“Fridolin”

Ma quanti uccellini ci sono nella letteratura per l’infanzia?

Ma quanti uccellini ci sono soprattutto negli albi illustrati?

Ci ho pensato un po’ sul raccontarvi di questo ennesimo uccellino ma poi ha vinto lui, la sua dolcezza e la bellezza indubbia di un albo che narra una storia di semplice, ma inattesa libertà con un inatteso finale.

L’uccellino è il simbolo per eccellenza della leggerezza e della libertà perché anche il più misero passerotto è in grado di realizzare il sogno che sinora nessun discendente di Icaro è riuscito a realizzare: volare. Da solo, senza strumenti o artefatti.
Niente di meglio per accompagnare i cuccioli di essere umano ad abbandonare seppur temporaneamente il nido familiare; niente di più leggero per dare poesia ad una narrazione e proprio per questo raccontare una storia con protagonista un uccellino è difficilissimo!

Mettere le mani ad un topos della letteratura, e gli uccelli per la letteratura per l’infanzia in qualche modo lo sono, è quanto di più difficile, il rischio, anzi il baratro della banalità e ancor di più della stereotipia è quello in cui si schiantano la maggior parte dei libri per bambini che il mercato propone.

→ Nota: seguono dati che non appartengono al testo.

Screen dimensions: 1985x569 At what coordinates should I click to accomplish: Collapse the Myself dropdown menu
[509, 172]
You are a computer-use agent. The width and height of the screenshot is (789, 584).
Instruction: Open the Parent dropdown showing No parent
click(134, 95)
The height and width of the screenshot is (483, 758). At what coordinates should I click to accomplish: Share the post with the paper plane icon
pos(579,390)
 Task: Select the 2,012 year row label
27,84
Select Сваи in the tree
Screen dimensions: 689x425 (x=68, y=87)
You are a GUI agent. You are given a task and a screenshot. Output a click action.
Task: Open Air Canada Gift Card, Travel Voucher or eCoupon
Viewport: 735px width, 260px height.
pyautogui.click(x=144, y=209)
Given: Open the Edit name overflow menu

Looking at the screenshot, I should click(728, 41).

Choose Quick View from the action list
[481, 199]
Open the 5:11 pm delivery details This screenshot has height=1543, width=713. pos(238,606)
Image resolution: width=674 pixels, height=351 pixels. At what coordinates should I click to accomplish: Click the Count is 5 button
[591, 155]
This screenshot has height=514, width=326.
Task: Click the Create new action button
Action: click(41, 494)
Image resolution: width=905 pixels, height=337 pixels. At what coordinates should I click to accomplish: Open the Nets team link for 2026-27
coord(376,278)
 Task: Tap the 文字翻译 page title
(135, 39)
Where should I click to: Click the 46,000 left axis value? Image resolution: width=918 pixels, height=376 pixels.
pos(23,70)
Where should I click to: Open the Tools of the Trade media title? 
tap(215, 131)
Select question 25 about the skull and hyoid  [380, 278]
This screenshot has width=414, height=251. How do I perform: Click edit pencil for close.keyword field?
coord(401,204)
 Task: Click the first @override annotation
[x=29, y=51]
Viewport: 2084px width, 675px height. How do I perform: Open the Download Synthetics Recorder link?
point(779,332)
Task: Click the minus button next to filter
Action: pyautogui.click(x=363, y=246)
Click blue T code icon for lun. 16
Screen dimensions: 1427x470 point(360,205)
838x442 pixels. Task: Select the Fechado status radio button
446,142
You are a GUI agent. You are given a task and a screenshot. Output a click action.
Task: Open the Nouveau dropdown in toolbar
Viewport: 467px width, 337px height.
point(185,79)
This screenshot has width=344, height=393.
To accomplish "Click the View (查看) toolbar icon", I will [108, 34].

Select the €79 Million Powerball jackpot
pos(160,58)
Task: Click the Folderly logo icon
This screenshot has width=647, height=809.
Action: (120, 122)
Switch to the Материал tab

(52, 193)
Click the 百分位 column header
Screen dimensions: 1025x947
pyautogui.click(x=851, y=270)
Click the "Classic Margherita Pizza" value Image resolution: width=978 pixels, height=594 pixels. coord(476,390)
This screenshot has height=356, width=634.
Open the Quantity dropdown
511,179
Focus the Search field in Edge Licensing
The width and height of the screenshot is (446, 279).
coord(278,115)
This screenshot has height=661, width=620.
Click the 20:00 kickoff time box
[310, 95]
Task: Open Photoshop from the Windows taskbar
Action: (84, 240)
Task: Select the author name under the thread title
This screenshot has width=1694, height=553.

Ed è lo stesso sdrucciolevole terreno in cui ancora riescono a venir fuori piccoli grandi libri in mano a bravi illustratori, autori ed editori (qualche altra riflessione a riguardo la trovate qui).

Fridolin, uccellino e albo scritto e illustrato da Sara Welponer edito da Edizioni Corsare nel 2012, è indubbiamente tra questi piccoli dettagli che da soli possono illuminare una giornata.
Fridolin è un piccolo uccellino giallo che, come ogni canarino che si rispetti vive in una gabbietta in cui seduto educatamente al tavolino mangia quello che i suoi conviventi implumi gli offrono quotidianamente. L’esistenza scorre tutti i giorni uguale, nè triste nè altro, non direi che Fridolin senta la mancanza di niente visto che di null’altro conosce l’esistenza…fino a quando la gabbietta viene posata sul balcone e l’uccellino scopre l’esistenza di altri esseri simili a lui che però volano attorno a lui senza gabbiette intorno.
Per la prima volta quella notte Fridolin non dormì.
Per la prima volta quella notte Fridolin fece sogni scomposti di voli e libertà e canto.

Quando un giorno la porticina resta aperta, Fridolin raccoglie tutto il suo coraggio, lui non sa volare in effetti, ci prova goffamente come il piccolo dettaglio de Gli uccelli di Albertine (Topipittori),  e con l’aiuto dei suoi amici vola via per metter su un coro di successo che in breve fa il giro dei giardini e parchi limitrofi.
Arriva l’ultimo concerto della stagione e il coro si esibisce in uno dei giardini più ambiti che però l’uccellino riconosce come quello da cui la sua vita, la nuova vita, ha avuto inizio. Lo stesso balcone, gli stessi alberi ma nessuna gabbietta e nessun uccellino di rimpiazzo…però tutti gli alberi ospitano una bellissima casetta in cui gli uccelli liberi possano trovare riparo l’inverno.
L’ultima pagina, insieme a tutto ciò che la contorna, risguardi e copertina inclusi, dà la misura della qualità del racconto: non è solo Fridolin ad aver imparato a volare, lo hanno fatto anche quegli strani esseri implumi con cui inizialmente conviveva!

In senso stretto non hanno proprio imparato a volare ma imparato ad accettare che qualcun’altro lo possa  – e lo debba – fare…e non so cosa ne pensiate voi ma per degli esseri implumi e abbastanza limitati come noi non è mica passo da poco…qualcuno lo chiamerebbe un salto di civiltà.

La struttura narrativa e il tipo di illustrazione delicatissima di Sara Welponer, illustratrice per altro versatilissima, rende questo albo adattissimo per bambini anche molto piccoli, io direi anche dai 2 anni in su, una bellissima lettura per sostenere le imprese di autonomia dei nostri piccoli uccellini loro sì, in grado di fare davvero voli pindarici le cui ali è nostro preciso dovere non tarpare mai!